As it is totally unnecessary to contradict that which all the world knows to be a lie, I republish it to proclaim the ingratitude and baseness of its inventor.
In the volcano of his abuse he next involves France, without knowing any thing of the subject he speaks of, except what one lying impostor of his own class had told to another.
"It is true, said he (he ought to have said it is a lie) that by a national decree, all religion had been banished in France-the idea of a God discarded-and it had been, said he, impiously inscribed over the entrance of all the burying places in France, that death was an eternal sleep!'
It would, perhaps, be happy for such unprincipled impostors as Hulbert, if it was true, that death was an eternal sleep, for he has much to answer for. But it is false to say, that such an inscription was put up by a national decree, or by any other decree or order whatever or that it was put up any where.
It is also false that all religion in France was abolished by a decree. The national assembly passed a decree to banish the refractory priests, those who took the oath of fidelity to the republic, performed their worship as before, except they were prohibited making public processions in the streets with their crucifixes, images of the Virgin Mary, saints etc., and as to the Protestant church in the Rue St. Thomas, at Paris, the service in it was never interrupted.
It is also false that all idea of a God was discarded by a decree or by any authority whatever. The only decree that was passed by the convention, on the subject of creeds, is directly the reverse of what this imposter says. The decree was, (<the French people recognize the Supreme Being'/ that is, acknowledge and declare their belief in him; and this decree was inserted in the French language, on several of the churches where the constitutional priests officiated.

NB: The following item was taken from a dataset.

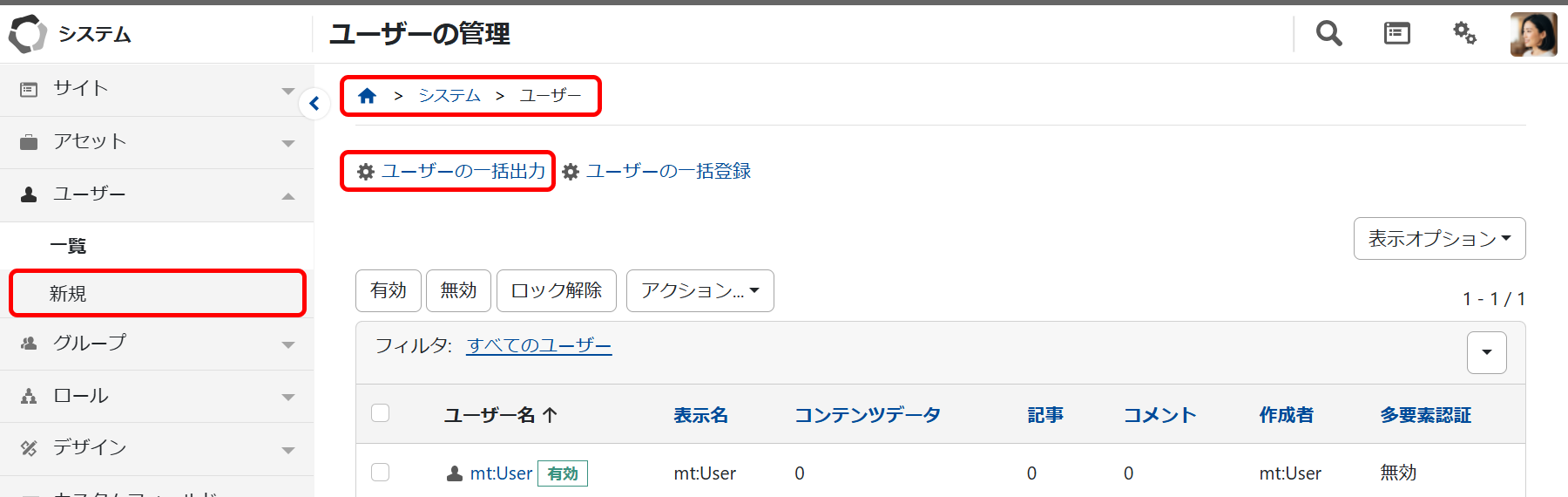Click user icon next to mt:User
Viewport: 1568px width, 497px height.
454,473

There was also another inscription put up in the time of Robespierre in front of the building where the national convention sat, which, though it does honor to the French with respect to humanity, stands as a contradiction to this licentious libeller. The inscription was, "The Divinity condemns tyrants; the French people execute the decree!

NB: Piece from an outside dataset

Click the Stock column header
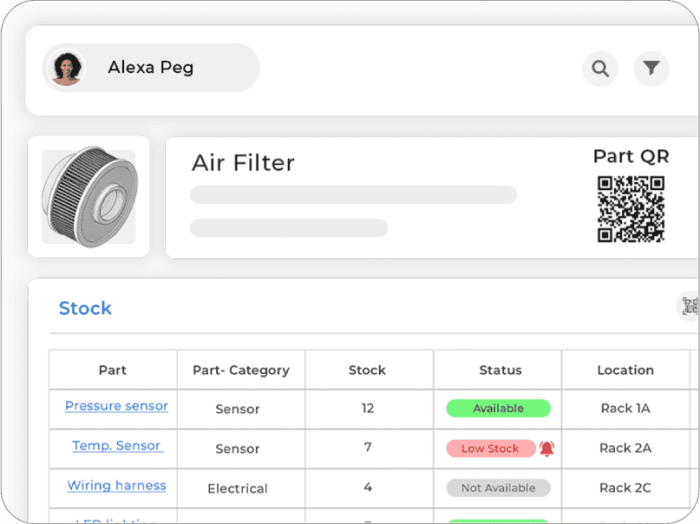Viewport: 700px width, 524px height. tap(367, 370)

The religious society of the Theophilanthropistism a word compounded of three Greek words, and meaning, adorers of God and lovers of man, was established in the time of the directory, and Ravelliere la Peaux, one of the five directors, was one of its principled founders. It professed two articles as its creed, the belief of a God, and a state of future existence. Its moral dogmas were exceedingly good.
Having now detected Hulbert in his falsehoods not by mere assertions, as he deals in, but by the evidence of fact, I go to show that he is an impostor and a hypocrite, for notwithstanding his clamor about religion, he does not believe the Christian religion himself, nor holds it to be true.

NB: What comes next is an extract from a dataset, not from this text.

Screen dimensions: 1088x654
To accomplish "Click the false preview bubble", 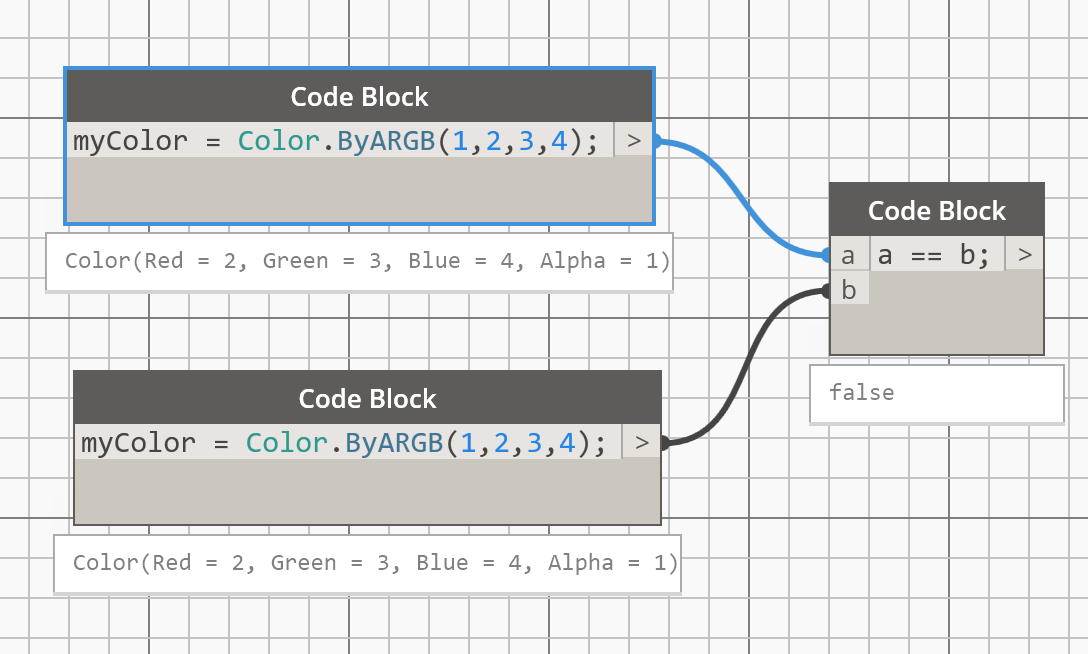I will [x=936, y=393].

It is neither his belief nor his disbelief that I trouble myself about. Every man must answer for the truth or falsehood of his creed at the tribunal of his creator, and not to that of man, nor of one man to another. It is Hulbert's hypocrisy only that I expose.
If Mr. Hulbert, or the speaker of the house of representatives, who heard his nonsense, will write to John Fellows, Water Street, New York, he will be informed of the evidence that will prove the hypocrisy of Hulbert.
Slander and hypocrisy are class mates in the school of vice. They are the necessary aids of each other. The same cowardly depravity of heart that leads to the one conducts to the other, and Hulbert has made the tour of both.
Had not Hulbert profaned the sanctuary of legislation, and covered himself with the privilege of a legislator, to pour forth his abuse, his slander and his falsehoods, he would have drawn no reply from me. I should have let him pass, unnoticed, among the group of nameless and indiscriminate libellers who have wasted their venom and their invention in vain.